Last but not least, I think with some footwork you can find a later model Challenger with far fewer miles for about the same amount of money as you would have in this one. A local dealer here recently sold a beautiful 2013 with 20k miles (white w/orange stripes) for 21k.
I’m a bit surprised that the dealer did not repair this body flaw before placing it for sale seeing as how it could be a point of contention on a potential sale. The body lines on the fender and hood would bug me.
" the first oil and filter change was not done until 15k miles"
My reading of the service records shows two oil changes done at 15k intervals, which makes for two red flags–in my book. Then, add in the body damage (with likely underlying chassis damage), and there are three red flags.
One red flag would be enough to make me run from a used car. This one has at least 3.
If this was some sort of rare vehicle, I could understand wanting to buy it, even with the red flags, but when you consider how many of these vehicles were made, they are hardly rare.
Used cars are like commuter buses.
If you miss out on one, another one will come along shortly.
Wifey got rearended, other insurance co called estimated $700 as an estimate for repairs. Took it to a repair shop that works with our ins CO, and does things right. $2800, as much more was not observable to the naked eye. Getting my deductable back now as other insurance was dragging their feet, and my ins co pursued it.
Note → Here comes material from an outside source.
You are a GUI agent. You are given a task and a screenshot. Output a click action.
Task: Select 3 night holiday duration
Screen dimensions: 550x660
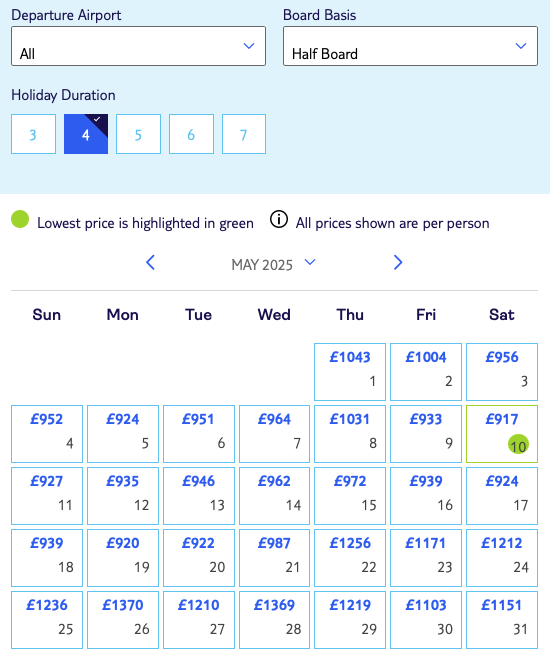click(33, 134)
Had to wait as other insurance company mailed the check to the wrong address, and could only get voice mail to check on status with no calls returned when trying to contact the other ins CO.
One thing that needs to be done is to try and control any Challenger lust (I lust for a Hellcat, but…)
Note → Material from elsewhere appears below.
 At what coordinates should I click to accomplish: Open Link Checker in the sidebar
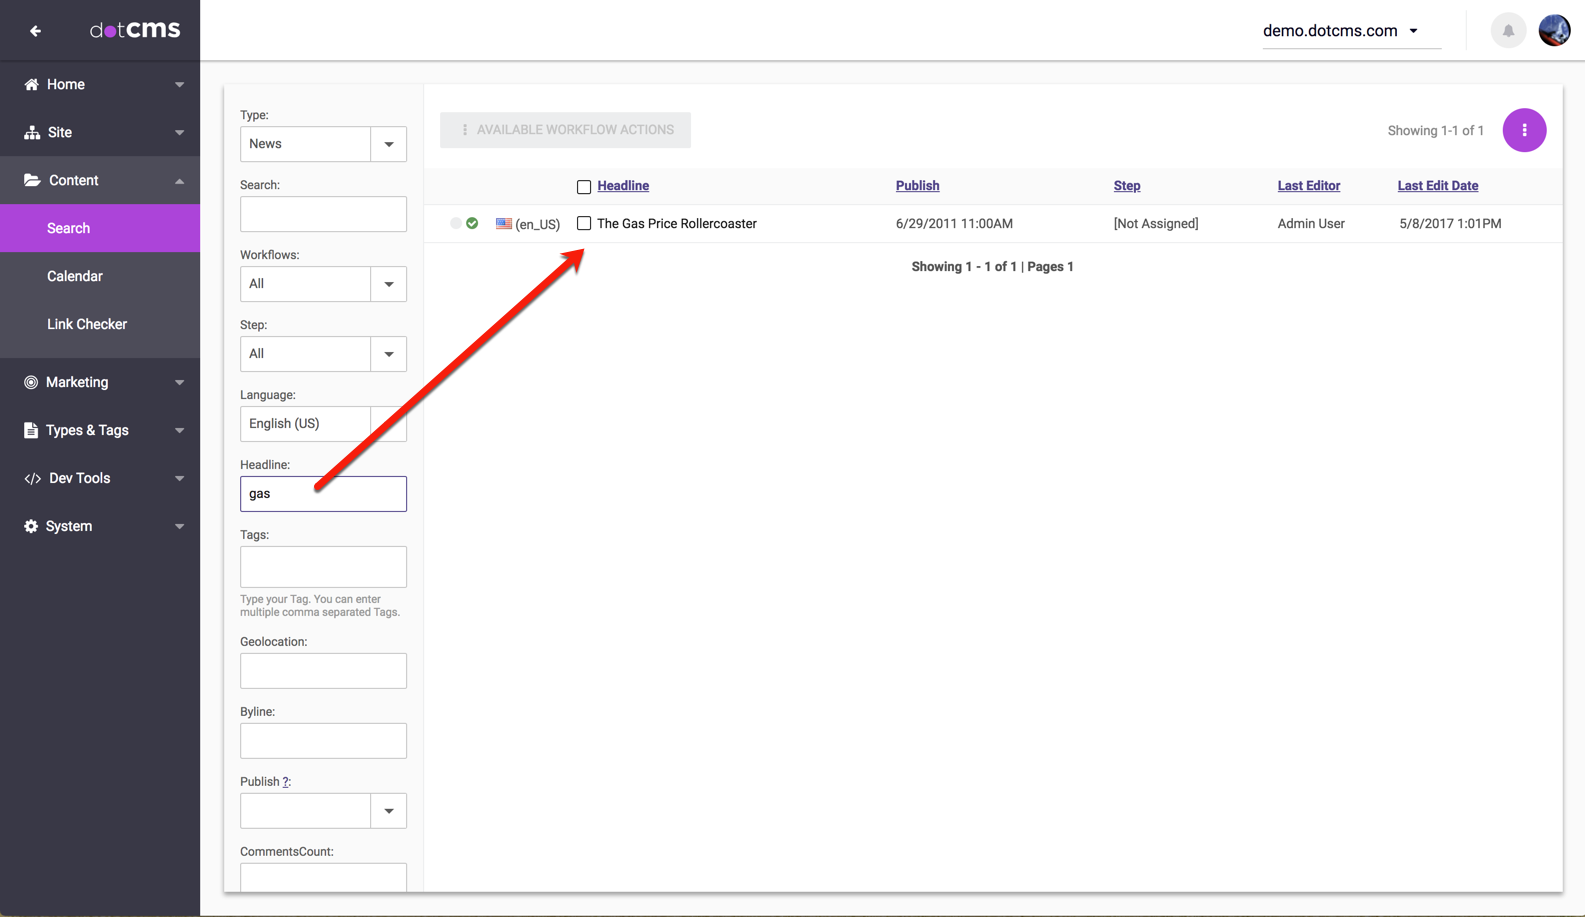87,324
and not jump on the first one you see.
The panel fit would bother me a bit as that could mean a slight buckling from a minor collision or just poor repairs after a major collision. Almost any kind of bodywork at all anymore can easily run 2 grand assuming there are no underlying issues. That would put the car at 20 grand.
There’s a 2013 white Challenger in my area for 20 grand. That’s 2 years newer and has half the miles for that amount of money. I’d keep looking and especially so because of that oil change information. The last thing you need on top of any hidden chassis damage is engine sludge and variable valve timing issues.
When I appraised it, I come up with dealer retail about $13k. This car is WAY overpriced, high miles, and damaged. Find something better, shouldn’t be hard.
I’d walk away from this one!
Barkydog Glad to hear your insurance Co. is handling things. Is the other insurance Co. Progressive? I had a bad experience with the thieving crooks in 2002. My insurance Co. (State Farm) ended up filing a complaint with the state insurance commissioner for flagrant violations of state laws and attempted fraud.
Use the Mechanics Files to find a mechanic near the car dealership.
Use edmunds.com or kbb.com to research prices.
If you can’t pay off the car in 3 yrs it is too expensive!
Check the insurance costs. The rate for muscle cars is going to be higher than family sedans.